Si ha l’impressione che le politiche regionali, specie quelle sul lavoro, si concentrino sui giovani, diplomati e laureati, dimenticando, la vasta schiera di persone che non hanno una preparazione qualificata, e che nonostante il desiderio di lavorare, non hanno alcuna chance di inserimento, e sembrano condannati alla povertà, quella più disperata
«II problema povertà a Napoli c’è sempre stato, oggi è più visibile e devastante a causa della crisi economica, ma è sempre stato un problema strutturale, al quale non si è mai trovata una soluzione adeguata. Inoltre, il fenomeno povertà è molto complesso, perciò ogni aspetto di questo problema và affrontato in maniera adeguata al caso. Ben vengano le politiche attive per il lavoro a favore dei giovani, che garantiscono percorsi di formazione che facilitano l’ingresso nel mercato del lavoro. Non sono da considerarsi un’attenzione maggiore verso certe categorie piuttosto che di altre. Naturalmente queste politiche non devono limitarsi a proclami ma ad azioni concrete».
Il problema povertà và quindi affrontato con una politica assistenzialista? C’è una differenza tra Welfare e assistenzialismo?
«Vogliono dire la stessa cosa. Compito dello Stato sociale è quello di tutelare, proteggere le persone che per vari motivi sono impossibilitati a farlo da soli. E non solo per mancanza di lavoro, ma anche perché impossibilitati da condizioni precarie di salute e socio-culturali».
In questo contesto si inserisce l’importanza di una legge sul Reddito minimo garantito?
«Oggi, alla luce, della sempre più evidente povertà, in Campania si ricomincia parlare di una legge in tal senso. Le proposte in campo sono molte diverse. In passato, la legge regionale sul Reddito minimo garantito, poi abrogata, non ha risolto nulla perché era una sperimentazione e soprattutto perché non era sostenuta da una logica di politica nazionale».
Quale caratteristica dovrebbe avere questa legge?
«Una legge efficace non può essere sperimentale, ma deve essere un diritto che sia individuale e selettivo.
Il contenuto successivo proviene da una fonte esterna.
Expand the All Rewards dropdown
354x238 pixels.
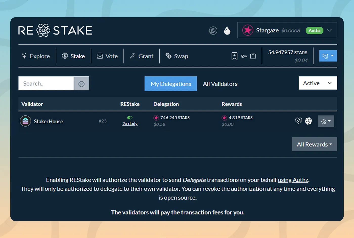[314, 144]
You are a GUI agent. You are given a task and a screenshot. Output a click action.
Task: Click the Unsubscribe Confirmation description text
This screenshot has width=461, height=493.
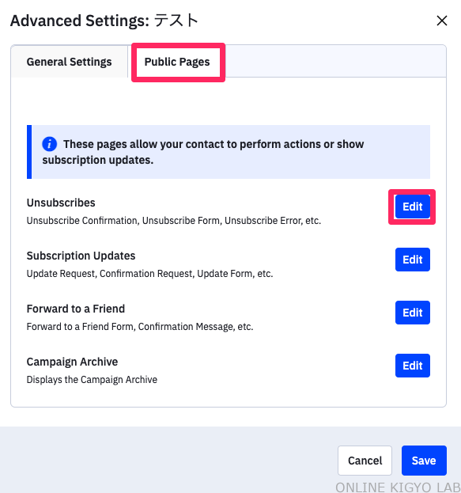(x=174, y=221)
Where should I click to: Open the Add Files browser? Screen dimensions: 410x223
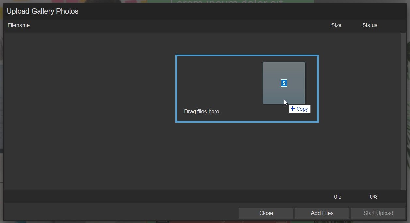tap(322, 213)
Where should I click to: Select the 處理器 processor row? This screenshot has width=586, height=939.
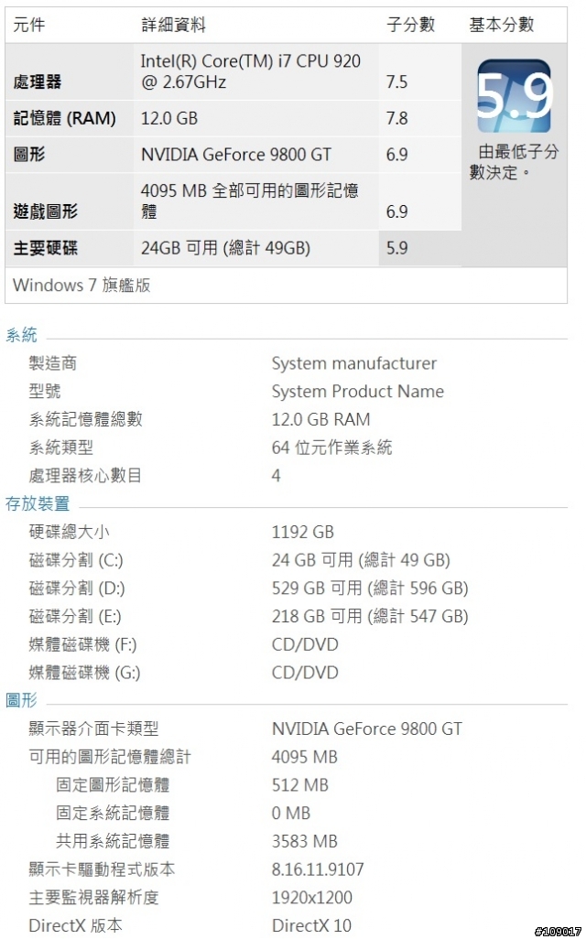coord(233,71)
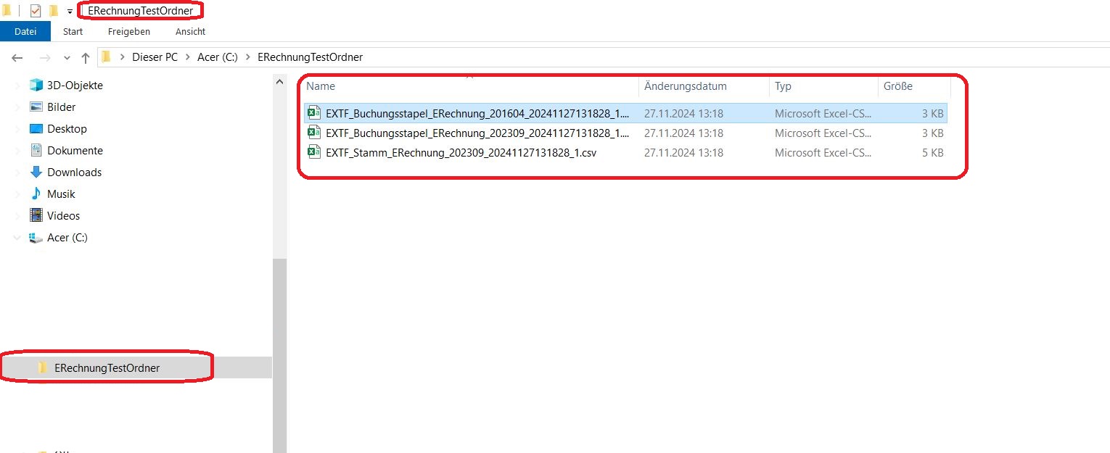The height and width of the screenshot is (453, 1110).
Task: Select the EXTF_Buchungsstapel_ERechnung_202309 file
Action: (477, 133)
È un diritto del singolo cittadino. Sono perciò importanti le azioni di monitoraggio e valutazione, per seguire costantemente la vita delle persone e poterle tutelare. Altra cosa importante: l’accesso al Reddito di cittadinanza non può essere regolato da un bando, ma deve essere un diritto di tutti. In questa ottica, anche la carta acquisti assegnata alle famiglie più bisognose, non si rivela un beneficio, in quanto solo al 12% delle famiglie che ne fanno domanda, viene assegnata questa carta».
Possiamo dire, sarcasticamente, che l’Italia è una Repubblica fondata sulla famiglia e non sul lavoro?
«Sicuramente. In assenza di uno Stato sociale, la famiglia ha una importante funzione di ammortizzatore sociale».